> [DATA EXTRACTS]
+++++
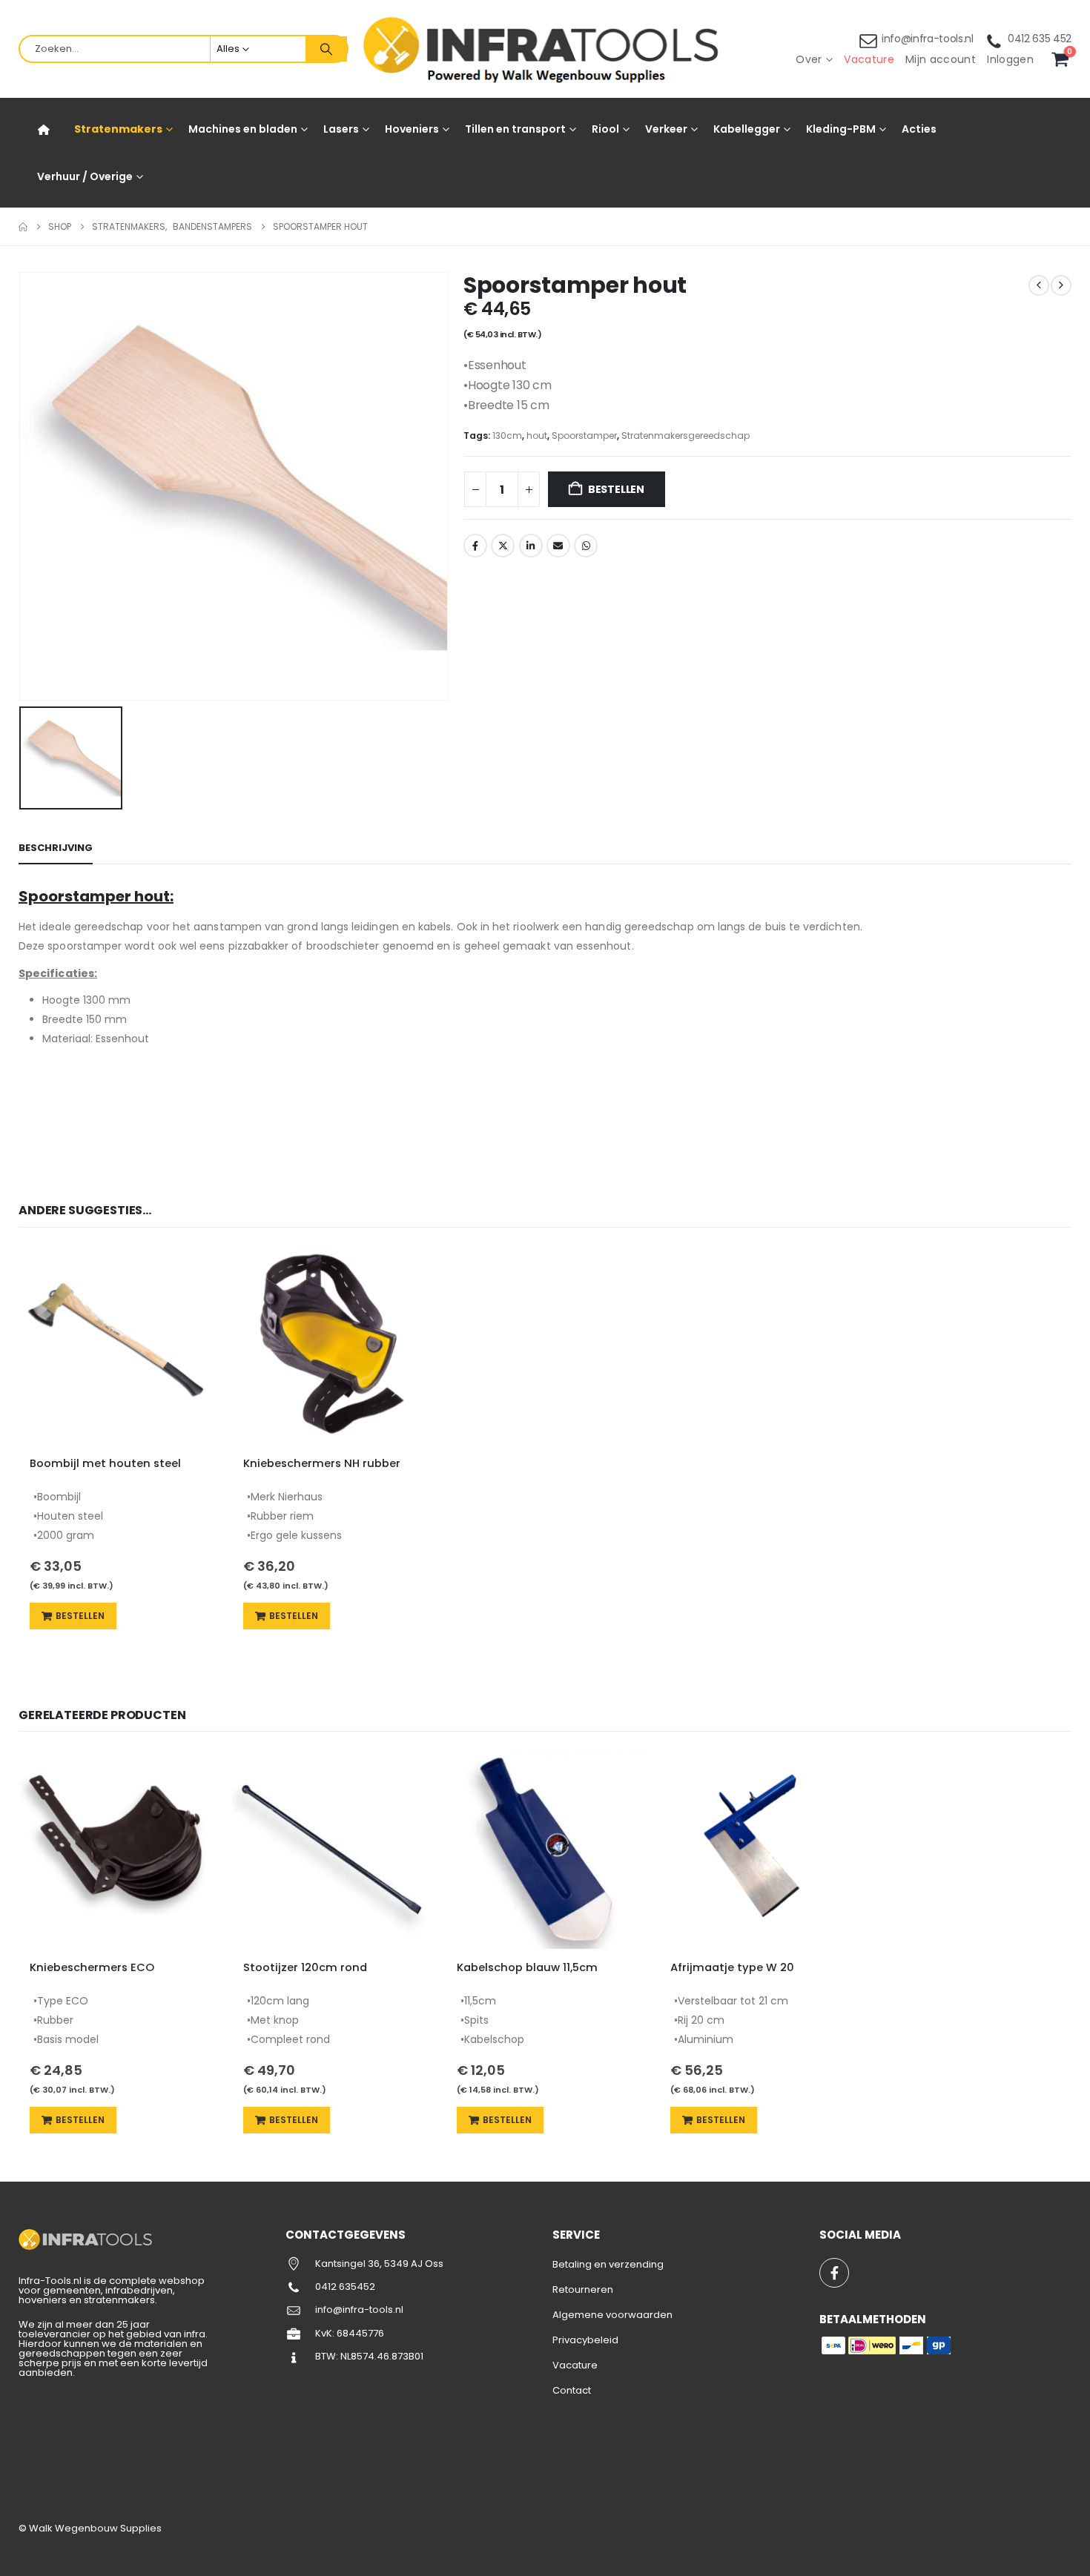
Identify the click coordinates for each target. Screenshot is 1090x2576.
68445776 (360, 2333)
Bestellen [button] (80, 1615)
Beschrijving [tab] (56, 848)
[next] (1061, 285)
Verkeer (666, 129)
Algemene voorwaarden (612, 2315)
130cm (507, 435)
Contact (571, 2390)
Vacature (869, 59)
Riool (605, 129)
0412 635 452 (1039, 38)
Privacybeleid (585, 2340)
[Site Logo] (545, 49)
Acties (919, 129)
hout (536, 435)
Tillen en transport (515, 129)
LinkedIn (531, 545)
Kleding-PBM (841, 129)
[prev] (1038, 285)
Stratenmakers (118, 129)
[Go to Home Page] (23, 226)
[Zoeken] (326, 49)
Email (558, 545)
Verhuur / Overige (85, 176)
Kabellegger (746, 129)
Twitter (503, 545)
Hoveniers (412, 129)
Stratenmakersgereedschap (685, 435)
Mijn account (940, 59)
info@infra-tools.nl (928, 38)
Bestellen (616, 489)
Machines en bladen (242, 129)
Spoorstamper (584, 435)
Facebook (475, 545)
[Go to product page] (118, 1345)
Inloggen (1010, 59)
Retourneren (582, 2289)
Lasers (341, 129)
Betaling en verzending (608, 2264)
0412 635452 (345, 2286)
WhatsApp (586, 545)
+++++
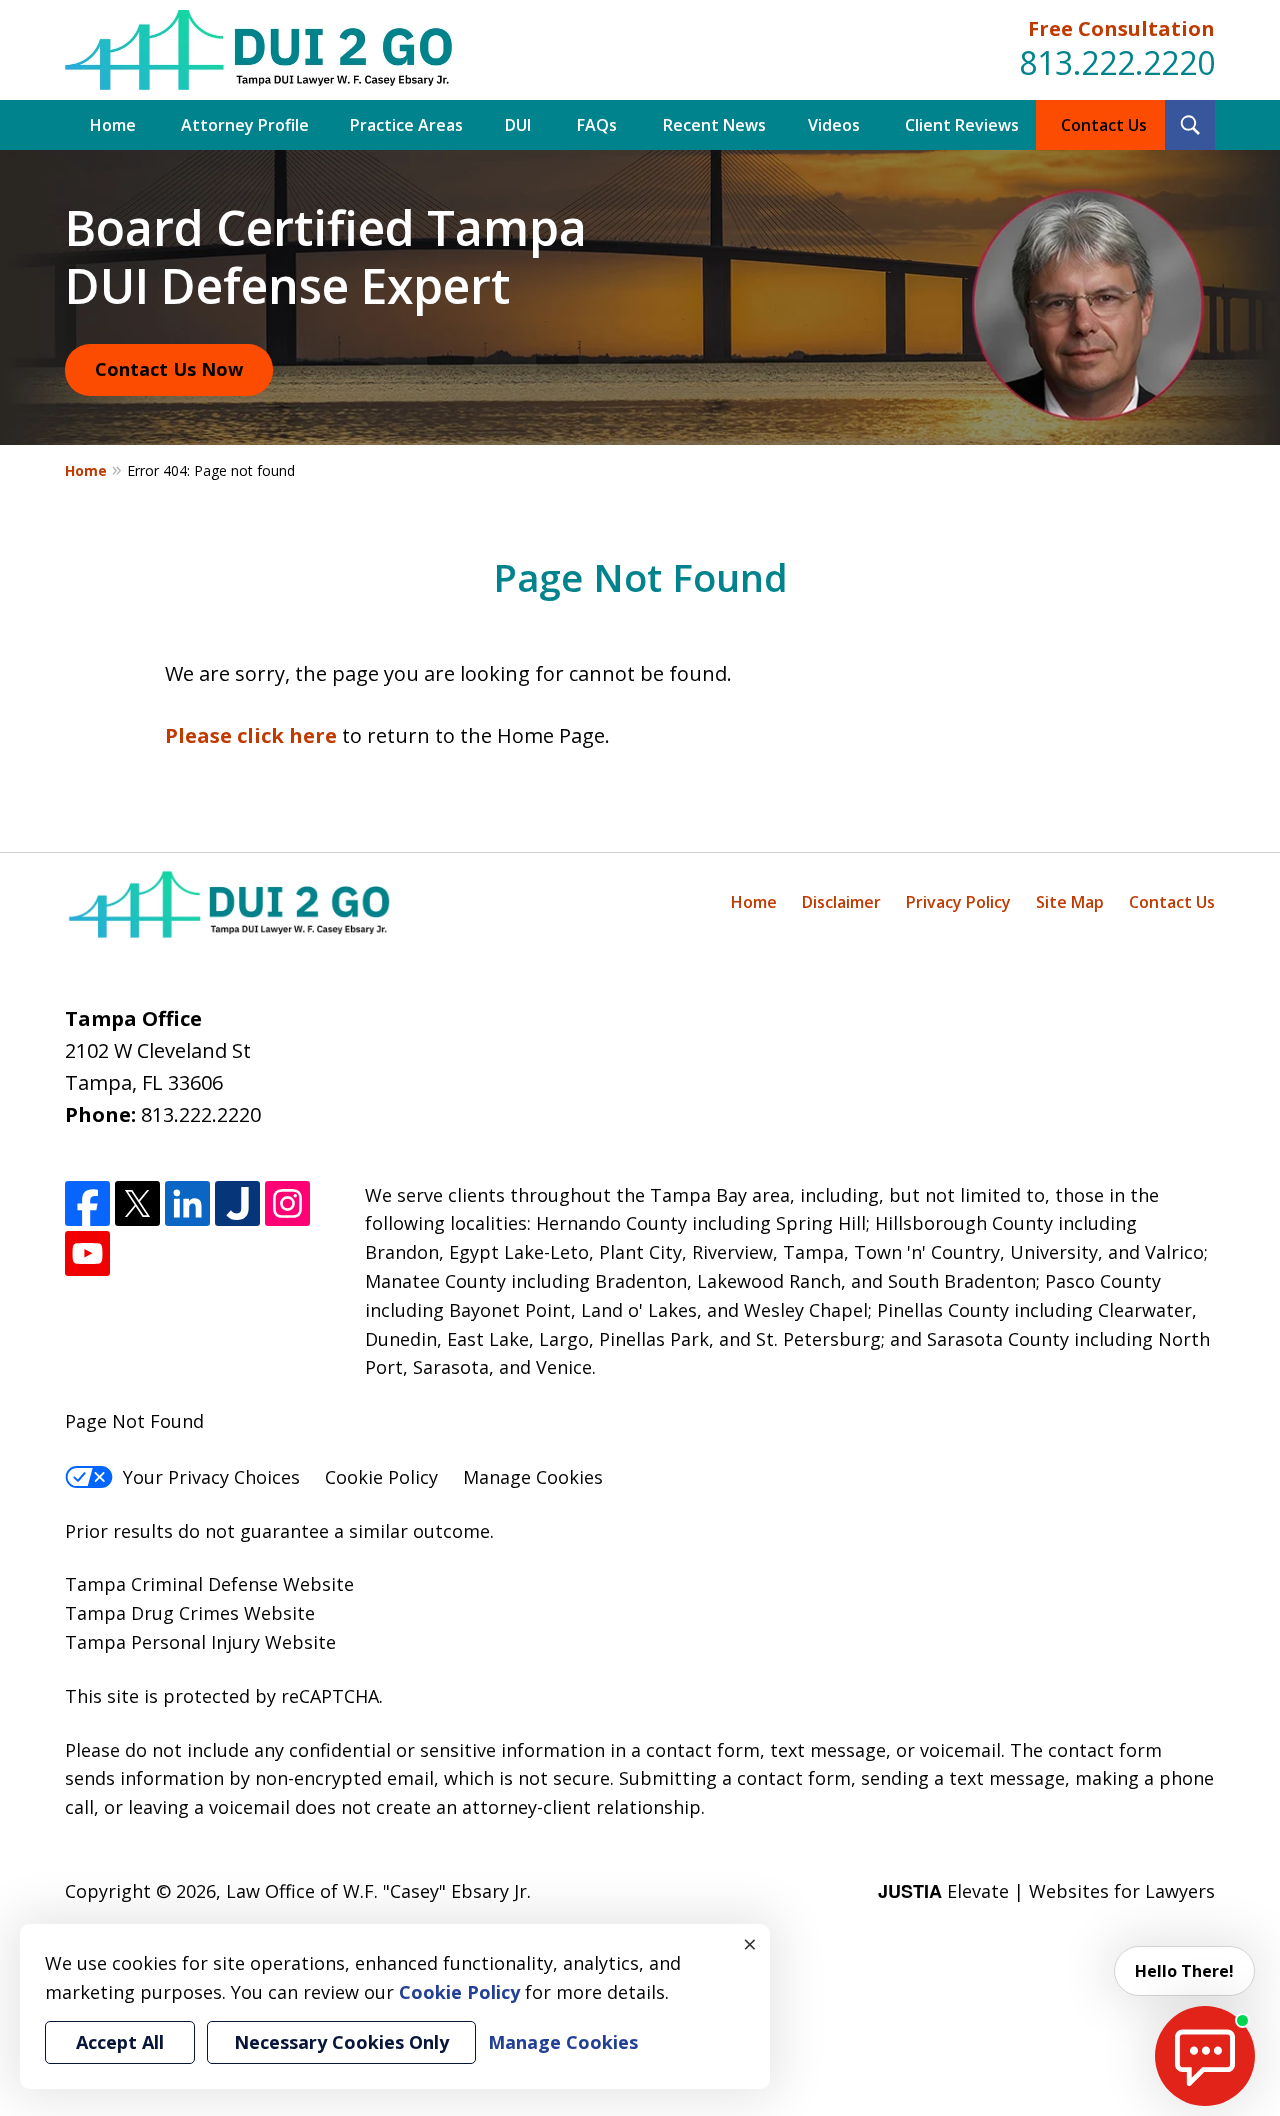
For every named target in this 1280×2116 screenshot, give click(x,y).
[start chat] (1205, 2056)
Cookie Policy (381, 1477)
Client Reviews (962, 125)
+++++
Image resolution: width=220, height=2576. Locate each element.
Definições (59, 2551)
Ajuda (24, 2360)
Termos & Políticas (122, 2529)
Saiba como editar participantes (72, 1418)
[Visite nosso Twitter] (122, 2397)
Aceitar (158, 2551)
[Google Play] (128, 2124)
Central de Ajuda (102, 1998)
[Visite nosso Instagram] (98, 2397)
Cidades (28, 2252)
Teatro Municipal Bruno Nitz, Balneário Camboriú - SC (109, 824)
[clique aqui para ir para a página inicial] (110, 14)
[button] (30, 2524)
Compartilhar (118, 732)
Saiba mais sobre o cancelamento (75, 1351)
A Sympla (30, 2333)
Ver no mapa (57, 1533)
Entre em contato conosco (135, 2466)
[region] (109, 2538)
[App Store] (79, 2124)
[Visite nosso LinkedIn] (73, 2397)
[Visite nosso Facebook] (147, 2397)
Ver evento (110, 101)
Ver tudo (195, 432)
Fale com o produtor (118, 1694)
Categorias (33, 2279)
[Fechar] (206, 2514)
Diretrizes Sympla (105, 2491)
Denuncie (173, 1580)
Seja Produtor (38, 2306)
+++++
> [ABOUT THIS TASK] Please copy the lines in the records above between the one holding "Hoveniers (412, 129)" and the one holding "WhatsApp (586, 545)", inclusive, exactly and with no other line.

> [TASK ANSWER]
Hoveniers (412, 129)
Stratenmakersgereedschap (685, 435)
Mijn account (940, 59)
info@infra-tools.nl (928, 38)
Bestellen (616, 489)
Machines en bladen (242, 129)
Spoorstamper (584, 435)
Facebook (475, 545)
[Go to product page] (118, 1345)
Inloggen (1010, 59)
Retourneren (582, 2289)
Lasers (341, 129)
Betaling en verzending (608, 2264)
0412 635452 (345, 2286)
WhatsApp (586, 545)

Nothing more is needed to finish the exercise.